Maria Rørbye Rønn, directrice générale de la Société danoise de Radio-Télévision, s’est entretenue avec Marie-Soleil Levéry, responsable des relations avec les Membres nordiques de l’UER.

Quelle était la situation chez DR avant la pandémie ? 

En 2018, l’ancien gouvernement danois et les partis qui le soutenaient ont réduit de 20 % le budget de DR. En conséquence, nous avons pris la décision d’élaborer une nouvelle stratégie, de définir clairement nos ambitions et de motiver le personnel face à l’avenir.

Lorsque la pandémie s’est déclarée, DR était donc déjà passée par un processus long et exigeant de forte réduction des coûts et de mise en œuvre d’une nouvelle stratégie. Nous étions ainsi préparé.e.s à cette nouvelle forme de crise et à prendre des décisions difficiles, mais nécessaires.

Le fait que nous ayons élaboré une nouvelle stratégie claire et précise nous a aidé.e.s à faire des choix et à établir des priorités pendant la pandémie. Lors d’une crise comme celle que nous avions vécue à cause des réductions budgétaires, on apprend déterminer ce qui est nécessaire et utile pour mieux cibler ses efforts. Les priorités deviennent plus claires.

Comment la pandémie a-t-elle touché la société danoise ?

Les changements ont été nombreux, mais je voudrais en signaler deux qui comptent particulièrement pour nous en tant que média de service public (MSP).

D’abord, le rôle extrêmement important que les MSP jouent dans la société danoise est aujourd’hui plus évident qu’il ne l’était il y a encore quelques années. Tous les Danois et toutes les Danoises comprennent aujourd’hui pleinement l’importance que revêtent des informations fiables. Et lors d’une crise telle que cette pandémie, il est certain que tout le monde se tourne vers les MSP pour obtenir des informations dignes de confiance. Il est clair également que la demande augmente : lorsqu’on est confiné.e, isolé.e chez soi, on a besoin d’autres contenus pour se motiver. Dans la culture danoise, il est traditionnel de chanter lors des grandes réunions, des fêtes de Noël, des mariages, des anniversaires, etc. Nous avons donc rapidement créé un programme appelé Community Song, diffusé le vendredi soir aux heures de grande écoute. Aujourd’hui, beaucoup de Danois.e.s chantent simultanément le vendredi soir pour se sentir ensemble, bien qu’ils soient séparé.e.s. Ce programme symbolise aujourd’hui le sentiment fédérateur que les MSP ont su créer.

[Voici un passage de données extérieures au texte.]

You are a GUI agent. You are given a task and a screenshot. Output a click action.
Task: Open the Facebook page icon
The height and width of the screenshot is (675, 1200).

La deuxième tendance que je mettrais en avant est l’accélération de la transformation numérique. Même si le Danemark est déjà l’une des sociétés les plus numériques du monde, la pandémie a encore accentué cette tendance. Aujourd’hui, le secteur public danois est entièrement numérique. Tou.te.s les élèves et étudiant.e.s de l’enseignement public, quel que soit leur âge, ont reçu un enseignement virtuel. Nous constatons aussi que les médias passent eux-mêmes rapidement au numérique. Même si cette technologie est un véritable défi, il est très important de saisir cette occasion et de faire l’effort de s’adapter.

Quels ont été les effets de la pandémie sur DR ?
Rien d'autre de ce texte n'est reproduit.